During the time of Shakespeare, society had a hierarchical structure. In Shakespeare's play, The Tempest, the characters of Prospero and Caliban, represent two different extremes on the social spectrum: the ruler, and the ruled. Their positions on the social hierarchy are largely due to the fact that Caliban responds almost wholly to passions, feelings of pleasure -- his senses, while Prospero is ruled more by his intellect and self-discipline -- his mind. However, the fight that Prospero has against his own natural tendency to ignore the discipline of his intellect, and give in to pleasures such as vanity and self-indulgence, cannot be ignored.

Caliban was born of a witch; Prospero is a magician. However, the types of magic practiced by Sycorax and Prospero differ greatly: Sycorax, in many respects a traditional witch, worked within Nature and as a part of it. She worked with devils and the lowest orders of spirits. Prospero, on the other hand, exercises his magic by means of strict discipline and study, rising above the natural order by means of his greater knowledge, and actually coercing spirits of a fairly high rank, such as Ariel, to do his bidding and to control other spirits for him.
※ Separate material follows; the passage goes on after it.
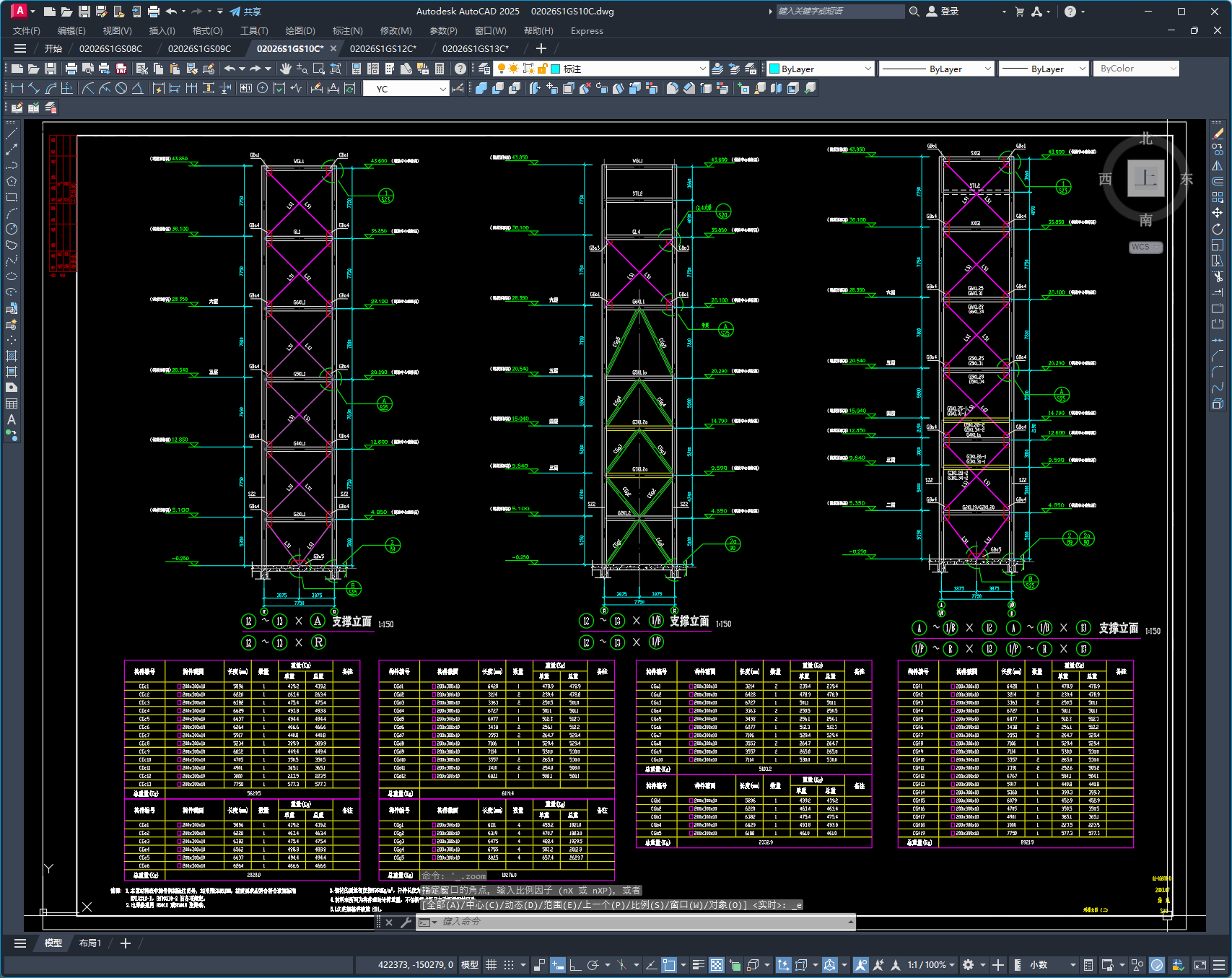Screen dimensions: 1232x978
Task: Select the Circle draw tool
Action: pos(12,229)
In the Arts, both Prospero and Sycorax reflect the world of the mind, but Prospero operates higher up in the natural hierarchy using white magic as compared to Sycorax's black magic.

However, in the use of his Art, Prospero reveals himself as not wholly disciplined. Prospero enjoys using the power of his Art, as he tells us in his monologue just before his forgiveness of the court party -- "graves at my command ... op'd ... By my so...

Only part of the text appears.